If they did here's one way to handle it
Under the Biden Administration the prudential bank regulators and the Department of Justice initiated a program of aggressive enforcement against redlining by lenders of all types. Announced by Attorney General Merrick Garland in October 2021, the “Combatting Redlining Initiative” marked the beginning of a series of cases in which redlining allegations were heavily dependent on statistical analysis, specifically the concept of “statistical significance”. Basically, statistical significance for redlining analysis passes judgment on whether or not a bank’s performance lending in majority minority census tracts (“MMCTs”, or a subset thereof, is “representative” (low or high) of other lenders’ MMCTs penetration rates into the same market, at the so-called “10% level of significance. But for the results to be valid, there can be no “confounding” factor (an unknown factor that can skew the test results). In several cases in which we were requested to provide consulting advice we observed factors that clearly biased the statistical results but which nonetheless examiners ignored. This article describes the facts in one case where it appeared the regulators ignored biased test results. The identity of the lender is not disclosed because redlining charges were eventually dropped upon further analysis as discussed below.
In this case there was a group of 45 “peer” lenders whose activity lending in the area MMCTs was the basis for determining the market benchmark for lending in the area MMCTs. The standard practice for defining a peer group is to include lenders that processed 50% to 200% of the examined institution’s mortgage application volume inside the market (also known as the Reasonably Expected Market Area or “REMA”). When compared to the peer group’s average MMCT penetration rate, the bank under examination was determined to have a statistically significant low rate of penetration in the MMCTs. However, closer examination of the peer group and application of the statistical significance concept revealed that 22 of the 45 lenders in the group had statistically significant low MMCT penetration rates.
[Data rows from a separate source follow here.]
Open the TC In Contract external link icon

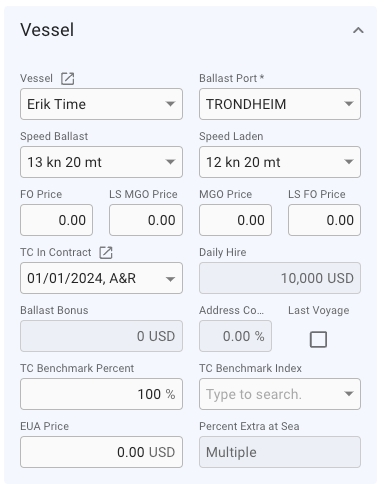tap(106, 252)
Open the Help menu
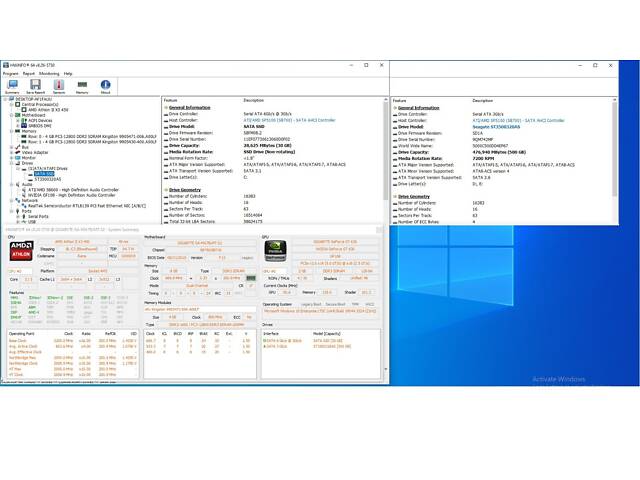This screenshot has width=640, height=480. click(x=68, y=74)
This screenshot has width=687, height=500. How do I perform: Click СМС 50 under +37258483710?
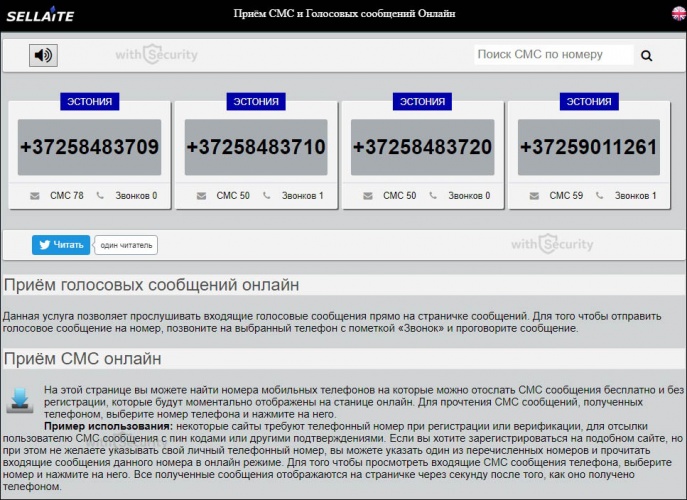coord(233,196)
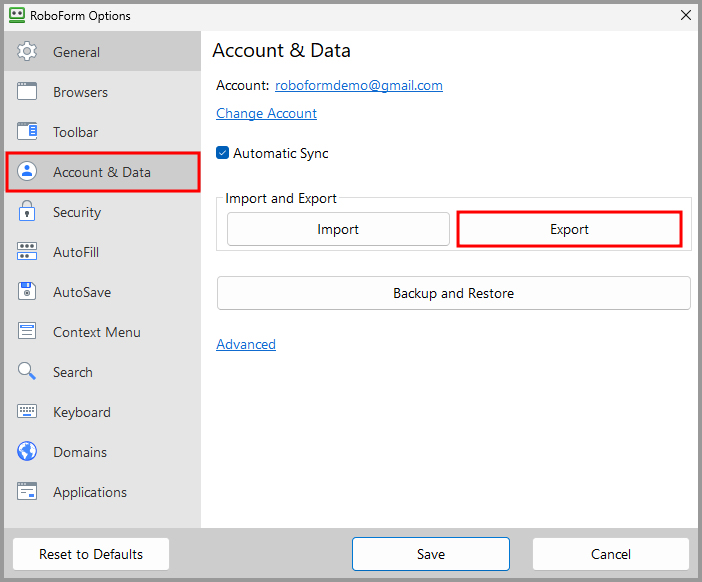702x582 pixels.
Task: Uncheck the Automatic Sync checkbox
Action: (x=223, y=153)
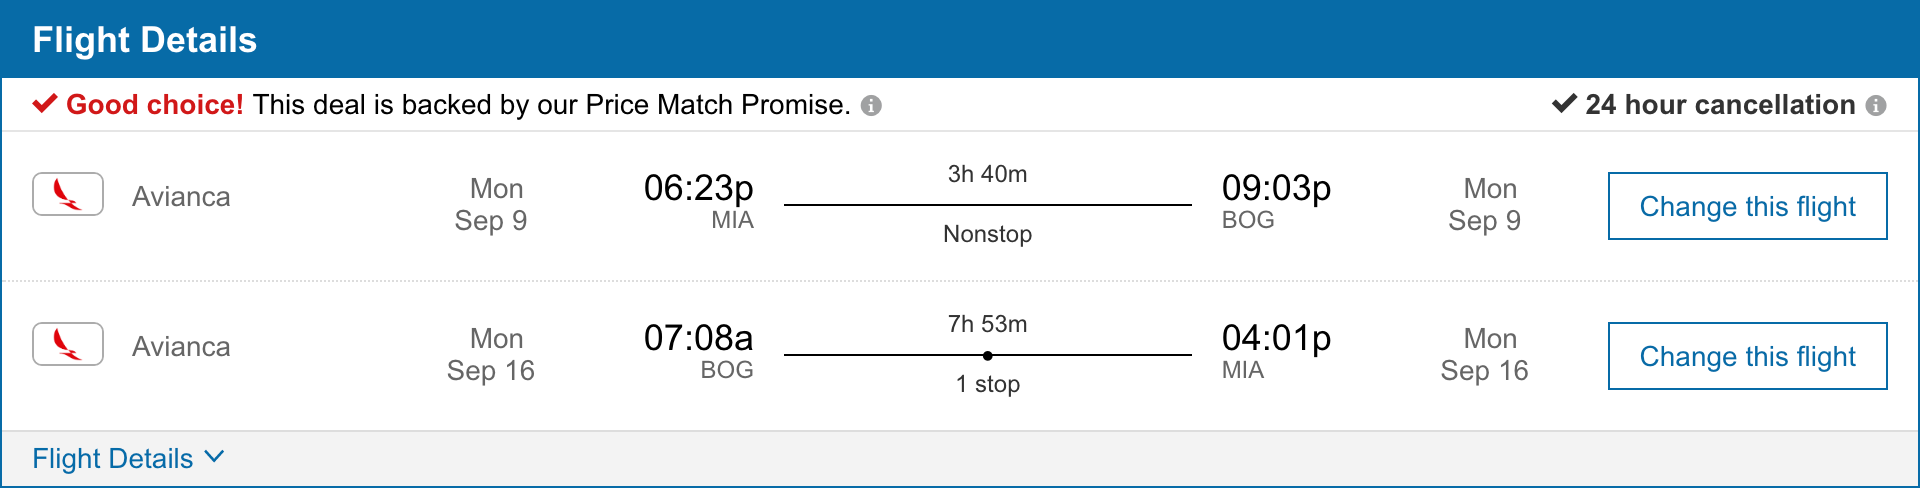
Task: Change the BOG to MIA return flight
Action: click(1747, 356)
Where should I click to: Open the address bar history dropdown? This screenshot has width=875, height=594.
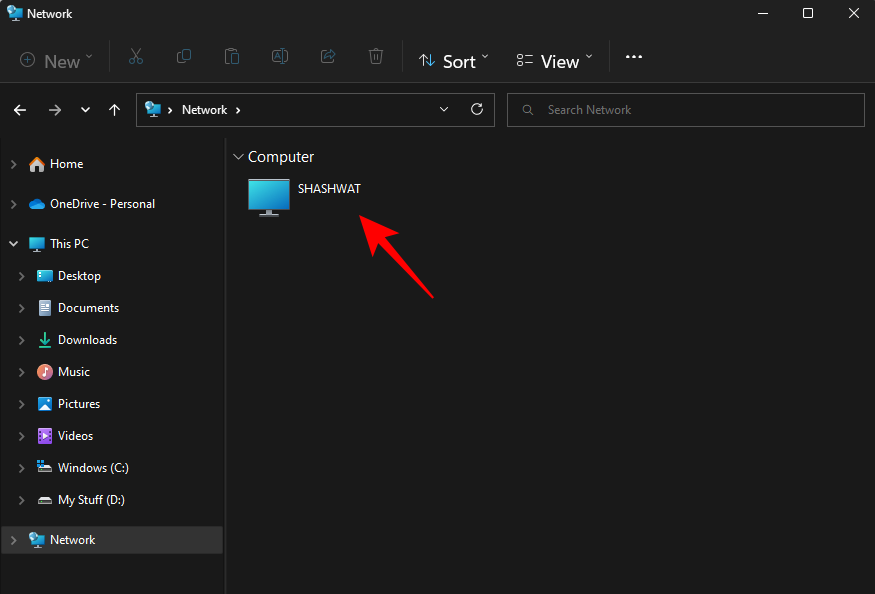coord(444,109)
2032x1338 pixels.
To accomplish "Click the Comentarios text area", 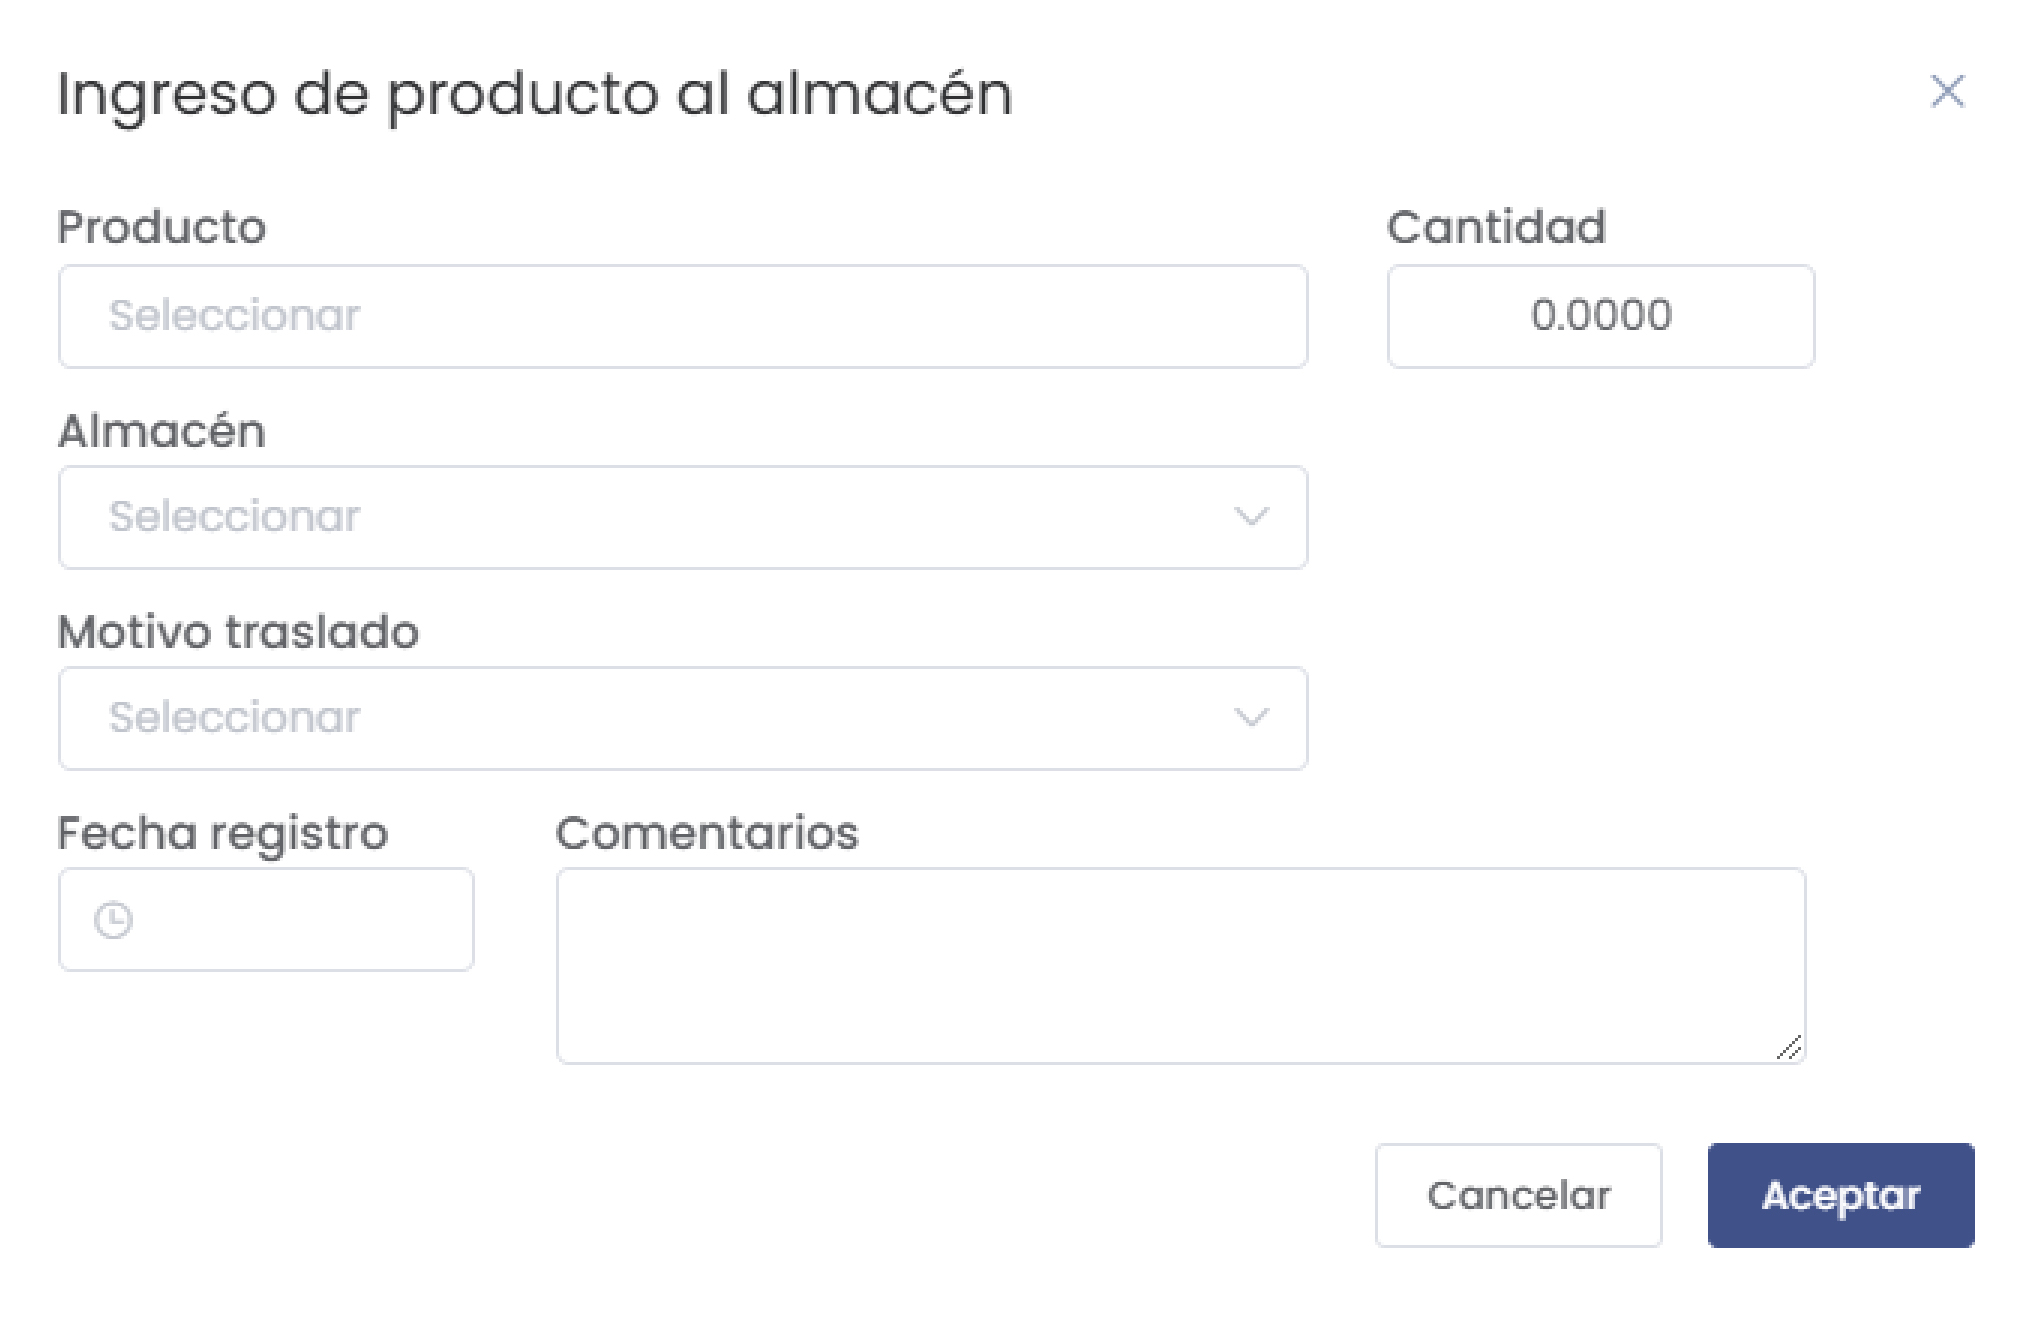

The statistical significance model applied by examiners claims only a 5% failure rate (at the low end) due to chance, but in this case the failure rate was nearly 50%. Of the twenty-three Peer Lenders that were Banks/Credit Unions/Savings & Loans, eighteen failed the statistical significance test at the low end, meaning seventy percent of the banks lending into this particular market could face referral for redlining. This indicates a bias in the peer group [data] that distorts the results and undermines the confidence one can have in any conclusion.
The test results were skewed because the peer group included many mortgage companies. It turned out that those companies had abnormally high penetration rates in the market MMCTs. Once those companies were removed from the peer data the client bank’s results were no longer statistically significant.
The bias introduced by including mortgage companies in the peer group does not appear to be unique to this situation. The Urban Institute published a study in April 2023, “An Assessment of lending to LMI and Minority Neighborhoods and Borrowers” which revealed that nationally, Independent mortgage companies extended 9.3% of their lending in Minority neighborhoods while in contrast banks reported only 5.7% of]their mortgage lending in the Minority communities. The study included HMDA-reported lending from 2015 through 2019.
Across the country, mortgage companies extend a much greater volume of their mortgage lending in minority neighborhoods compared to banks during the period under study. Mortgage companies work under entirely different business models than banks and including them in the peer group can introduce a bias to the statistical analysis and undermine its validity.
Mortgage company data alone may not distort the results. In the case discussed here, there was one very large bank that had a MMCT penetration rate triple the average for the peer group. That very large disparity and the fact that the bank had a very large market share meant the bank’s performance distorted the average MMCT penetration rate upward, thereby skewing the comparisons. In the case of the bank under examination it did not precipitate a statistically significant result, but it could have and in fact, did have such an effect on other bank lenders in the market.
The lesson learned is that a bank’s performance should not be judged using mortgage company data, nor judged against a bank whose lending is clearly unrepresentative of its peers. We also recommend testing every lender in the dataset against the dataset. Our analysis reduced the number of banks failing the test from eighteen to only four at the required level of significance. The analysis applied as recommended here would spare fourteen banks the cost of failing the test and possible DOJ referral for redlining.
We recommend that, when relying on statistical significance, peer group data should be tested to confirm the underlying assumption of 5% failure (on the low end) due to chance. In other words, if significantly more than 5% of the peer group institutions show statistically significant results (extreme failure on the low side) the validity of the peer grouping should be questioned. There may be outliers in the peer group that skew the group's distribution mean. In situations where a bias is detected in the peer group adjustments can be made so that the underlying assumption of failure due to chance will be valid.